Au final, après près de cinq mois de balbutiements, de tergiversations, de remises en cause, de grèves, de sit-in, de rencontres, de négociations, la révolution semble avoir résolument pris le chemin de la démocratie, du multipartisme et du progrès économique et social. Le gouvernement actuel de transition chargé de mener le pays vers le changement tant souhaité par tout le monde est arrivé non sans difficulté à rallier avec un large consensus les principaux acteurs de la société, à savoir la majorité des partis politiques, reconnus ou créés pour la plupart au lendemain du 14 Janvier, les organisations sociales et professionnelles, les représentants des régions et de la société civile, à son projet pour l'édification d'une Tunisie nouvelle.
La feuille de route de ce grand chantier peut être résumé aux points suivants :
- L'élection le 23 octobre 2011 d'une Assemblée nationale constituante chargée d'élaborer une nouvelle Constitution.
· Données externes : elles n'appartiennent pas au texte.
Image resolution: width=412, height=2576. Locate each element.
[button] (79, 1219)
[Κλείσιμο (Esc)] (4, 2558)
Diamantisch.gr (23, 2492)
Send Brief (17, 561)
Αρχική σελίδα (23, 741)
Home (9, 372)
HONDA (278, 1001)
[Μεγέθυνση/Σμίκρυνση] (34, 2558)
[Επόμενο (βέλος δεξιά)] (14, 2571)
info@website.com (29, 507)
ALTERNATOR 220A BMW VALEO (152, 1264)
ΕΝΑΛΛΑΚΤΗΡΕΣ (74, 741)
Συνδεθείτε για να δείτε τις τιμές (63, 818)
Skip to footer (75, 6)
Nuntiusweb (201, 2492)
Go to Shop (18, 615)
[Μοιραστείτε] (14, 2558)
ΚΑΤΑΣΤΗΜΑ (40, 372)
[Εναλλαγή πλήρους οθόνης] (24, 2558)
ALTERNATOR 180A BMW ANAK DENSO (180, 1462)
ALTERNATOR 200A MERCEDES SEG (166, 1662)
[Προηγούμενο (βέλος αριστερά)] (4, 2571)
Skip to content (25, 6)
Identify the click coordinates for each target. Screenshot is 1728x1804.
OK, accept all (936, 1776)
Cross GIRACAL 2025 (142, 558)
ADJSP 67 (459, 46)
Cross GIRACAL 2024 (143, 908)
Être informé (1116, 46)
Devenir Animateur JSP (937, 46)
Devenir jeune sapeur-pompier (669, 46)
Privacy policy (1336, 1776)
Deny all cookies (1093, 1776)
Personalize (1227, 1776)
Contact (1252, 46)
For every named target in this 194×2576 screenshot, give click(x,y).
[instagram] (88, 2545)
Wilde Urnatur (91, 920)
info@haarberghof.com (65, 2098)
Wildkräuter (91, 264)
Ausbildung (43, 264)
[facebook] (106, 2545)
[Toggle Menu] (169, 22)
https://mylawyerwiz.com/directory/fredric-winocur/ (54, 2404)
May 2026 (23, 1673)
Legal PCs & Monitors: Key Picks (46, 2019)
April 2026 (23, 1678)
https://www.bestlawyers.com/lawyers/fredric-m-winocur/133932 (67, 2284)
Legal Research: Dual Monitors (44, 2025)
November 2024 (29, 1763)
- La formation d'un nouveau gouvernement sur proposition de l'Assemblée constituante.
- L'organisation d'un référendum pour l'adoption de la nouvelle Constitution.
- L'organisation d'élections générales législatives et peut-être présidentielles.
- La Constitution de la première Assemblée nationale et du premier gouvernement de l'ère post-révolutionnaire.
La communauté internationale, consciente de l'impact positif d'un printemps arabe sur l'évolution de la planète, a décidé, par la mise en place d'un "plan Marshall", d'apporter son appui aux programmes de redressement des économies tunisienne et égyptienne.
Les quatre mois qui nous séparent de ce premier grand rendez-vous devront être mis à profit, gouvernement de transition et tous les intervenants dans la vie de la société, pour créer les meilleures conditions possibles à l'avènement d'une Tunisie nouvelle.
Il y a lieu de rappeler ici que les problèmes auxquels fait face le pays ne seront pas réglés du jour au lendemain par une quelconque baguette magique. Il ne s'agit pas de revendiquer tous azimuts. Le peuple tunisien a besoin de patience, de détermination, d'abnégation dans son long combat pour la construction d'une société démocratique et solidaire. Evitons de céder au " maximalisme" borné qui ne peut que profiter aux ennemis de la révolution et pensons surtout à cette jeunesse, fer de lance de la révolution, appelée demain à prendre en main les destinées du pays.
La Tunisie, disons le haut et fort, ne peut pas ne pas réussir son rendez-vous avec l'Histoire. Pour avoir donné le signal d'une profonde mutation en cours des sociétés arabo-africaines, pour avoir gagné la sympathie et obtenu le soutien de tous les peuples du monde à sa juste cause, elle se doit de servir d'exemple.
Des gens sont morts pour la bonne cause, des peuples sont un peu partout en lutte pour un monde meilleur, notamment le peuple libyen, que nous devons soutenir de toutes nos forces. Pour cela, nous ne devons ménager aucun effort pour en finir avec l'autocratie, l'arbitraire et l'injustice sous toutes ses formes.
La date du 14 Janvier sera dorénavant célébrée comme étant la fête de la révolution et de la jeunesse. C'est là tout un symbole. Parce que la révolution est un patrimoine de l'humanité, parce que la jeunesse est l'avenir de l'humanité, à nous de tout faire pour que vive toujours le 14 Janvier 2011.